- THE TASK -
Format every line of the rows below as a numbered list, leaving out any blank lines.

Data items:
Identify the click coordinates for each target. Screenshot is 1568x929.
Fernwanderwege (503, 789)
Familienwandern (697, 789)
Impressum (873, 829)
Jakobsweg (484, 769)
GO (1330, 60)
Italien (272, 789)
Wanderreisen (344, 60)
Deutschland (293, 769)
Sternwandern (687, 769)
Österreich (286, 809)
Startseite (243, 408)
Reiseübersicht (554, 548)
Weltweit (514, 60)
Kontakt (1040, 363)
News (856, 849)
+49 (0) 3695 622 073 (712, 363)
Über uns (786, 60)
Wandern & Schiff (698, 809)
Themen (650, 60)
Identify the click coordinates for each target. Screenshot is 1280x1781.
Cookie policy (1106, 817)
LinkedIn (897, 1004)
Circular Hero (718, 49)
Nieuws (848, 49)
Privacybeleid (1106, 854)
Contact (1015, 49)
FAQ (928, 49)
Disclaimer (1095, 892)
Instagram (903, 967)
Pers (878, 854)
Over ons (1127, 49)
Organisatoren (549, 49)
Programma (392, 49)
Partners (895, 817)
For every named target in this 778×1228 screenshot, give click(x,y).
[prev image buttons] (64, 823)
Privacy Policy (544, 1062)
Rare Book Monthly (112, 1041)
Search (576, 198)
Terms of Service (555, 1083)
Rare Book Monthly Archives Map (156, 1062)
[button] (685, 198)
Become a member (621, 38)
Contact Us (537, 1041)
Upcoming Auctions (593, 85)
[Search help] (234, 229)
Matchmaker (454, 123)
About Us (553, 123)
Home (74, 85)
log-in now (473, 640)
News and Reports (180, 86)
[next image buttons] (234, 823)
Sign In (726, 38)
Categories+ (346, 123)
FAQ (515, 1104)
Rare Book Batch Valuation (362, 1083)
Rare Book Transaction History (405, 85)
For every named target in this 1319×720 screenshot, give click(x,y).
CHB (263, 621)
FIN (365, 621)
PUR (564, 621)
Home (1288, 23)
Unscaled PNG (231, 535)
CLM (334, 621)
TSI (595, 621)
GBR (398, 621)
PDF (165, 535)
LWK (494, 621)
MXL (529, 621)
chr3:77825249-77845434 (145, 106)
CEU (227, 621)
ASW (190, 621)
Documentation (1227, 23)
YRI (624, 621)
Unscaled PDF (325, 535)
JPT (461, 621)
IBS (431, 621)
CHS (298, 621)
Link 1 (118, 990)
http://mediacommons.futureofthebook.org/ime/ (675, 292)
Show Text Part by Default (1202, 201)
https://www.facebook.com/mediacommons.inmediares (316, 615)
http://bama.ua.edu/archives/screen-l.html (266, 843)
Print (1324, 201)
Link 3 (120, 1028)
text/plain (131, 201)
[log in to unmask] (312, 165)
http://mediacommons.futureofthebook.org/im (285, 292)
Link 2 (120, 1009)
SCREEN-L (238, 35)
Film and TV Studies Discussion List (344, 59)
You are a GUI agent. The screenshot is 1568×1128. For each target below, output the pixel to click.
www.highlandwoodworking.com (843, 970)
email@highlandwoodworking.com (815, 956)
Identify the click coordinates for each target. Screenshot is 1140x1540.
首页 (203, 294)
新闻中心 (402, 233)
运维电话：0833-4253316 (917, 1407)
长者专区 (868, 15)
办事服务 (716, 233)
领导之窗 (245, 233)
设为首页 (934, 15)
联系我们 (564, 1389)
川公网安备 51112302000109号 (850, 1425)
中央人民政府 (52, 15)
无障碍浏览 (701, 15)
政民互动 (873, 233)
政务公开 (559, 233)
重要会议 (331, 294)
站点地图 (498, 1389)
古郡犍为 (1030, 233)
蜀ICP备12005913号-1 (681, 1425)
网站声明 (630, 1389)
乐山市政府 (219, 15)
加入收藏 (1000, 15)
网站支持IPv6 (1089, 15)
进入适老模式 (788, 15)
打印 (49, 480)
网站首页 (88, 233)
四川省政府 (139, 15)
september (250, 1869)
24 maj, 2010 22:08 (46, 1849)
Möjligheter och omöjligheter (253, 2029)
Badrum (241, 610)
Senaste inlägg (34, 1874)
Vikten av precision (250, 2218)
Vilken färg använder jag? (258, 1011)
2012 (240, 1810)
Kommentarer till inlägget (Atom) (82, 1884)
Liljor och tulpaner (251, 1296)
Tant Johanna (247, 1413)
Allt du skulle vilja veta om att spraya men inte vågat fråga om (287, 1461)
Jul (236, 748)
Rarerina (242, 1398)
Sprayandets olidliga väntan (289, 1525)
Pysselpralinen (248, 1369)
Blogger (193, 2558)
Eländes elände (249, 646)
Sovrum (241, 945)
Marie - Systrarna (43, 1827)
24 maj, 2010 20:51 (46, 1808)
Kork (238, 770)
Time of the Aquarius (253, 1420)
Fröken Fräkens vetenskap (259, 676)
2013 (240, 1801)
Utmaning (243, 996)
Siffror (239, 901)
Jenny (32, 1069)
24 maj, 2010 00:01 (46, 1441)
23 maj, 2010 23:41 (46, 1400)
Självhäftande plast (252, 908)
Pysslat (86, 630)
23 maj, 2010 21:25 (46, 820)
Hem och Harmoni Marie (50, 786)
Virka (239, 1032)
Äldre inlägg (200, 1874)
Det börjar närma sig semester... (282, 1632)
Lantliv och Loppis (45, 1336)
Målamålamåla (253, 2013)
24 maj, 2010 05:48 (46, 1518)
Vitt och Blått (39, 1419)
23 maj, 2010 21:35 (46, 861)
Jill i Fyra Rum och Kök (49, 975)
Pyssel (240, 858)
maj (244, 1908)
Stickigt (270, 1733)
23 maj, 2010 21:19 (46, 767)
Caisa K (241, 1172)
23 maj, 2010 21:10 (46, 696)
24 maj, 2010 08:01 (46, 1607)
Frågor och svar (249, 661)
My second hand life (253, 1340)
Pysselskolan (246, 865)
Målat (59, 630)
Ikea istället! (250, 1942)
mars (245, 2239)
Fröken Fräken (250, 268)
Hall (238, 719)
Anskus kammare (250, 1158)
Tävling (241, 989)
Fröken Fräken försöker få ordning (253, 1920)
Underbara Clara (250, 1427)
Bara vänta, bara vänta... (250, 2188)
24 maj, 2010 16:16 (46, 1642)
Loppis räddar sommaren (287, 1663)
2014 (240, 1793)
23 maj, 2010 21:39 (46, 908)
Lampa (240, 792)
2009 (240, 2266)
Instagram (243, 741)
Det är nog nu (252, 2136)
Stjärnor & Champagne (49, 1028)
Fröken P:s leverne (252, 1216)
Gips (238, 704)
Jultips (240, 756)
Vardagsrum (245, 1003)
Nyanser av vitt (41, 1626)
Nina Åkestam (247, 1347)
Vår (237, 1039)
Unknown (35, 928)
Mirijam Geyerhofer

- RESPONSE TO THE TASK -
1. Identify the click coordinates for each target. Screenshot is 1568x929.
2. Fernwanderwege (503, 789)
3. Familienwandern (697, 789)
4. Impressum (873, 829)
5. Jakobsweg (484, 769)
6. GO (1330, 60)
7. Italien (272, 789)
8. Wanderreisen (344, 60)
9. Deutschland (293, 769)
10. Sternwandern (687, 769)
11. Österreich (286, 809)
12. Startseite (243, 408)
13. Reiseübersicht (554, 548)
14. Weltweit (514, 60)
15. Kontakt (1040, 363)
16. News (856, 849)
17. +49 (0) 3695 622 073 (712, 363)
18. Über uns (786, 60)
19. Wandern & Schiff (698, 809)
20. Themen (650, 60)
21. Identify the click coordinates for each target. Screenshot is 1280x1781.
22. Cookie policy (1106, 817)
23. LinkedIn (897, 1004)
24. Circular Hero (718, 49)
25. Nieuws (848, 49)
26. Privacybeleid (1106, 854)
27. Contact (1015, 49)
28. FAQ (928, 49)
29. Disclaimer (1095, 892)
30. Instagram (903, 967)
31. Pers (878, 854)
32. Over ons (1127, 49)
33. Organisatoren (549, 49)
34. Programma (392, 49)
35. Partners (895, 817)
36. For every named target in this 778×1228 screenshot, give click(x,y).
37. [prev image buttons] (64, 823)
38. Privacy Policy (544, 1062)
39. Rare Book Monthly (112, 1041)
40. Search (576, 198)
41. Terms of Service (555, 1083)
42. Rare Book Monthly Archives Map (156, 1062)
43. [button] (685, 198)
44. Become a member (621, 38)
45. Contact Us (537, 1041)
46. Upcoming Auctions (593, 85)
47. [Search help] (234, 229)
48. Matchmaker (454, 123)
49. About Us (553, 123)
50. Home (74, 85)
51. log-in now (473, 640)
52. News and Reports (180, 86)
53. [next image buttons] (234, 823)
54. Sign In (726, 38)
55. Categories+ (346, 123)
56. FAQ (515, 1104)
57. Rare Book Batch Valuation (362, 1083)
58. Rare Book Transaction History (405, 85)
59. For every named target in this 1319×720 screenshot, give click(x,y).
60. CHB (263, 621)
61. FIN (365, 621)
62. PUR (564, 621)
63. Home (1288, 23)
64. Unscaled PNG (231, 535)
65. CLM (334, 621)
66. TSI (595, 621)
67. GBR (398, 621)
68. PDF (165, 535)
69. LWK (494, 621)
70. MXL (529, 621)
71. chr3:77825249-77845434 (145, 106)
72. CEU (227, 621)
73. ASW (190, 621)
74. Documentation (1227, 23)
75. YRI (624, 621)
76. Unscaled PDF (325, 535)
77. JPT (461, 621)
78. IBS (431, 621)
79. CHS (298, 621)
80. Link 1 (118, 990)
81. http://mediacommons.futureofthebook.org/ime/ (675, 292)
82. Show Text Part by Default (1202, 201)
83. https://www.facebook.com/mediacommons.inmediares (316, 615)
84. http://bama.ua.edu/archives/screen-l.html (266, 843)
85. Print (1324, 201)
86. Link 3 (120, 1028)
87. text/plain (131, 201)
88. [log in to unmask] (312, 165)
89. http://mediacommons.futureofthebook.org/im (285, 292)
90. Link 2 (120, 1009)
91. SCREEN-L (238, 35)
92. Film and TV Studies Discussion List (344, 59)
93. You are a GUI agent. The screenshot is 1568×1128. For each target below, output the pixel to click.
94. www.highlandwoodworking.com (843, 970)
95. email@highlandwoodworking.com (815, 956)
96. Identify the click coordinates for each target. Screenshot is 1140x1540.
97. 首页 (203, 294)
98. 新闻中心 (402, 233)
99. 运维电话：0833-4253316 (917, 1407)
100. 长者专区 (868, 15)
101. 办事服务 (716, 233)
102. 领导之窗 (245, 233)
103. 设为首页 (934, 15)
104. 联系我们 (564, 1389)
105. 川公网安备 51112302000109号 (850, 1425)
106. 中央人民政府 (52, 15)
107. 无障碍浏览 (701, 15)
108. 政民互动 (873, 233)
109. 政务公开 (559, 233)
110. 重要会议 (331, 294)
111. 站点地图 (498, 1389)
112. 古郡犍为 (1030, 233)
113. 蜀ICP备12005913号-1 (681, 1425)
114. 网站声明 (630, 1389)
115. 乐山市政府 (219, 15)
116. 加入收藏 (1000, 15)
117. 网站支持IPv6 (1089, 15)
118. 进入适老模式 (788, 15)
119. 打印 (49, 480)
120. 网站首页 (88, 233)
121. 四川省政府 (139, 15)
122. september (250, 1869)
123. 24 maj, 2010 22:08 (46, 1849)
124. Möjligheter och omöjligheter (253, 2029)
125. Badrum (241, 610)
126. Senaste inlägg (34, 1874)
127. Vikten av precision (250, 2218)
128. Vilken färg använder jag? (258, 1011)
129. 2012 (240, 1810)
130. Kommentarer till inlägget (Atom) (82, 1884)
131. Liljor och tulpaner (251, 1296)
132. Tant Johanna (247, 1413)
133. Allt du skulle vilja veta om att spraya men inte vågat fråga om (287, 1461)
134. Jul (236, 748)
135. Rarerina (242, 1398)
136. Sprayandets olidliga väntan (289, 1525)
137. Pysselpralinen (248, 1369)
138. Blogger (193, 2558)
139. Eländes elände (249, 646)
140. Sovrum (241, 945)
141. Marie - Systrarna (43, 1827)
142. 24 maj, 2010 20:51 (46, 1808)
143. Kork (238, 770)
144. Time of the Aquarius (253, 1420)
145. Fröken Fräkens vetenskap (259, 676)
146. 2013 (240, 1801)
147. Utmaning (243, 996)
148. Siffror (239, 901)
149. Jenny (32, 1069)
150. 24 maj, 2010 00:01 (46, 1441)
151. 23 maj, 2010 23:41 (46, 1400)
152. Självhäftande plast (252, 908)
153. Pysslat (86, 630)
154. 23 maj, 2010 21:25 (46, 820)
155. Hem och Harmoni Marie (50, 786)
156. Virka (239, 1032)
157. Äldre inlägg (200, 1874)
158. Det börjar närma sig semester... (282, 1632)
159. Lantliv och Loppis (45, 1336)
160. Målamålamåla (253, 2013)
161. 24 maj, 2010 05:48 (46, 1518)
162. Vitt och Blått (39, 1419)
163. 23 maj, 2010 21:35 (46, 861)
164. Jill i Fyra Rum och Kök (49, 975)
165. Pyssel (240, 858)
166. maj (244, 1908)
167. Stickigt (270, 1733)
168. 23 maj, 2010 21:19 (46, 767)
169. Caisa K (241, 1172)
170. 23 maj, 2010 21:10 (46, 696)
171. 24 maj, 2010 08:01 (46, 1607)
172. Frågor och svar (249, 661)
173. My second hand life (253, 1340)
174. Pysselskolan (246, 865)
175. Målat (59, 630)
176. Ikea istället! (250, 1942)
177. mars (245, 2239)
178. Fröken Fräken (250, 268)
179. Hall (238, 719)
180. Anskus kammare (250, 1158)
181. Tävling (241, 989)
182. Fröken Fräken försöker få ordning (253, 1920)
183. Underbara Clara (250, 1427)
184. Bara vänta, bara vänta... (250, 2188)
185. 24 maj, 2010 16:16 (46, 1642)
186. Loppis räddar sommaren (287, 1663)
187. 2014 (240, 1793)
188. 23 maj, 2010 21:39 (46, 908)
189. Lampa (240, 792)
190. 2009 (240, 2266)
191. Instagram (243, 741)
192. Det är nog nu (252, 2136)
193. Stjärnor & Champagne (49, 1028)
194. Fröken P:s leverne (252, 1216)
195. Gips (238, 704)
196. Jultips (240, 756)
197. Vardagsrum (245, 1003)
198. Nyanser av vitt (41, 1626)
199. Nina Åkestam (247, 1347)
200. Vår (237, 1039)
201. Unknown (35, 928)
202. Mirijam Geyerhofer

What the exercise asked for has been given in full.